Bitcoin Core developers warned users on Monday of a wallet migration bug in versions 30.0 and 30.1 that can delete files and result in fund loss.
The issue occurs under specific conditions and affects migrations from old Bitcoin Core wallets that were never renamed or upgraded.
Lacie Zhang, market analyst at Bitget Wallet, told Cointelegraph that the bug is triggered when the software attempts to migrate an unnamed legacy “wallet.dat” file stored in a custom wallet directory, often defined using “-walletdir” setting, while pruning is enabled.

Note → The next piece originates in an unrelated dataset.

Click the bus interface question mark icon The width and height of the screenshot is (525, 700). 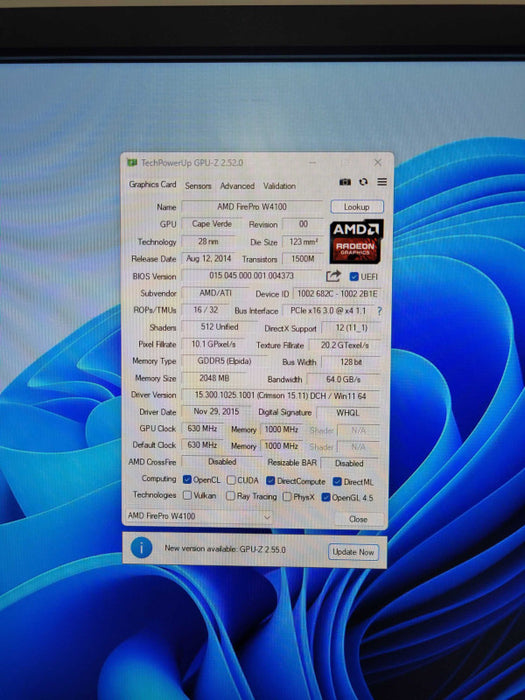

In these cases, the migration can appear to complete successfully, but the cleanup logic mistakenly deletes the entire wallet directory, and if a user does not have an external backup, “loss of access to funds is effectively guaranteed because all local wallet files are removed.”
Shawn Odonaghue, community lead at layer-3 blockchain Orbs, told Cointelegraph that the bug primarily impacts “very old wallet setups,” and that users with a hardware wallet or modern wallet software are unlikely to experience such issues.
Related: Bitcoin Core wins rare praise as independent audit finds no serious flaws
Bitcoin Core 30.1 was released on Jan. 1 and the wallet migration bug was publicly disclosed on Monday, with developers pulling the 30.0 and 30.1 binaries from the official download site.
The project told users not to use the wallet‑migration tools until a fixed release, Bitcoin Core 30.2, is available, stressing that existing users who are not attempting migrations can continue running their nodes as normal.
Zhang added that technically proficient users can assess their exposure by checking whether they are running Bitcoin Core v30.0 or v30.1, determining whether their wallet is a legacy wallet, inspecting “debug.log” to see whether pruning is enabled and whether any migration attempts have already occurred, and by reviewing the directory layout to confirm whether “-walletdir” points to a custom or mounted location.